でね、3D映画を観に行ったんだ。『クリスマス・キャロル』by ロバート・ゼメキス。中二の息子と小五の娘を誘ったら、めずらしく二人ともノってくれた。でも決して「うん、行く!行きたい!」と強く反応したわけじゃない。「まあ、パパが行きたいならつきあうけどー」って感じ。
3D映画はいま、映画興行界の救い主かも、ってんで注目だ。今年は3D作品が多いので、映画館側はデジタルプロジェクターをかなり導入した。3D映画が、映画館のデジタル化をかなり引っ張ったらしい。
3Dなんて邪道だよ。そんなことを言ってのける映画ファンは多いだろう。
でも、映画は文化で芸術だとカッコつける前に、そもそも映画は出発点が”見せ物”なんだぜ。
映画の原理はエジソンの発明だけど、”大きなスクリーンで大勢の人を前に動画を見せる”といういまの映画興行の形態を発明したのは、フランスのリュミエール兄弟だ。
彼らが史上はじめてスクリーンで映し出したのは、蒸気機関車が力強く動く映像だった。それを観た観客は、機関車に轢かれるう〜とパニックになったという。映画はそもそも、そんな形ではじまった。いまで言うSFXを最初に開発したのはメリエスで、彼は史上初の職業映画監督だと言われる。そして彼の前身は、手品師だ。
━━━━━━━━━━
問題 —
**a.** 3D映画についての本文に名前が出てくる人物を、登場順にすべて挙げよ。
**b.** 3D映画についての本文を、最後の文に続けて書き足せ。

提供資料 —
━━━━━━━━━━
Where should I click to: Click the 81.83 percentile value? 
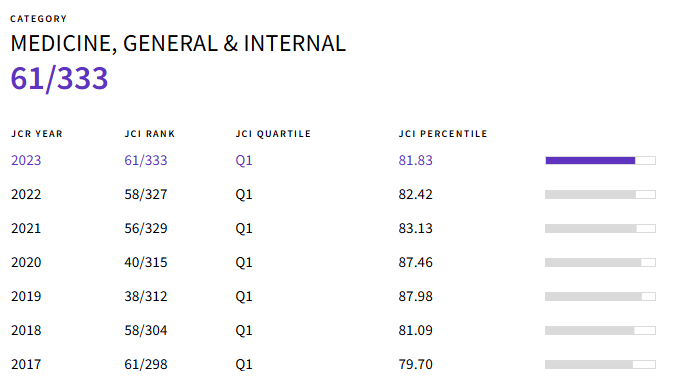pos(415,161)
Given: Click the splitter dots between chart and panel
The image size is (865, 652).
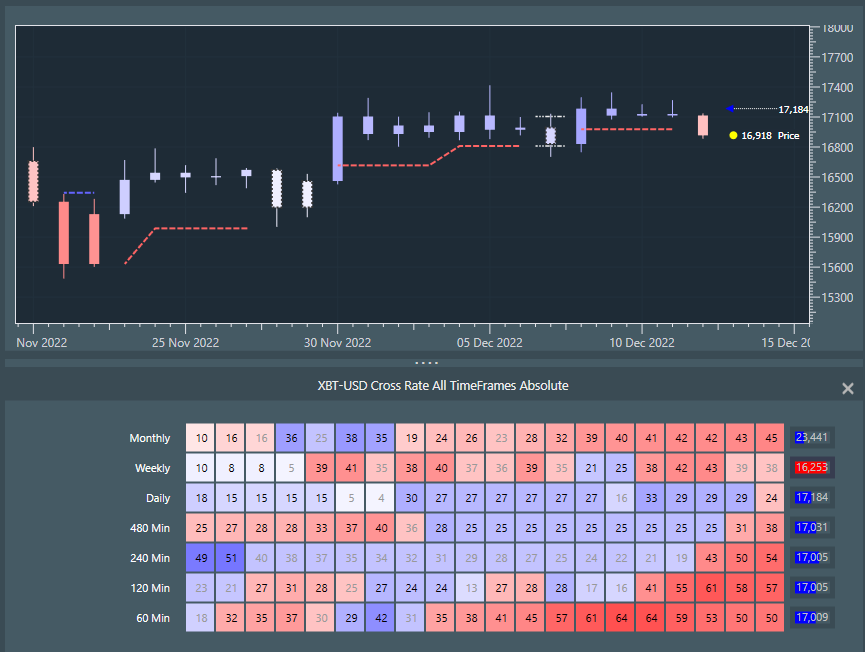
━━━━━━━━━━
解答一覧 —
**a.** ロバート・ゼメキス、エジソン、リュミエール兄弟、メリエス

**b.**
そんな”もともとは見せ物だろ”な映画にとって、さらに見せ物パワーを増強する3Dは、新たな市場を開拓するかもしれない。
このところ書いてきたクリエイティブデフレを克服する可能性が3D映画にはある、とちょっと思ったんだ。だって3D映像こそ、シロウトには撮れない映像だから。映画監督と、You Tubeに動画をアップするアマチュアを明確に分けるファクターになるのかもしれないじゃない。
3Dの世界はテレビモニターでもはじまっている。専用の受像機が開発され、実際に売っていたりもする。数十年後には、映画館でも家庭のテレビでも3Dが標準になるのかも。
さて『クリスマス・キャロル』を見終わったわが家の感想は・・・つかれる・・・
疲れるんだよ、3D映像って。かなり、ものすごく、疲れる。そのわりに、特別な映像っていうほどの驚きや魅力はない。こんなに疲れるのなら、普通版でじっくり見た方がいいよ。ぼくもだけど、息子も娘も同感だった。
3D映画の潮流は、主流にはならない、とぼくは思う。昔より技術は進歩したし、『クリスマス・キャロル』のようなCG作品に馴染みはいいけど、映画館すべてが3Dになるのはありえないだろう。そういう作品もあってもいいかもね、という程度。
映像という表現形態は、進化完了、ということかもしれない。映像に限らず、リュミエールが開発したような”大勢の人を一度に楽しませる”という形態が、ってことじゃないか。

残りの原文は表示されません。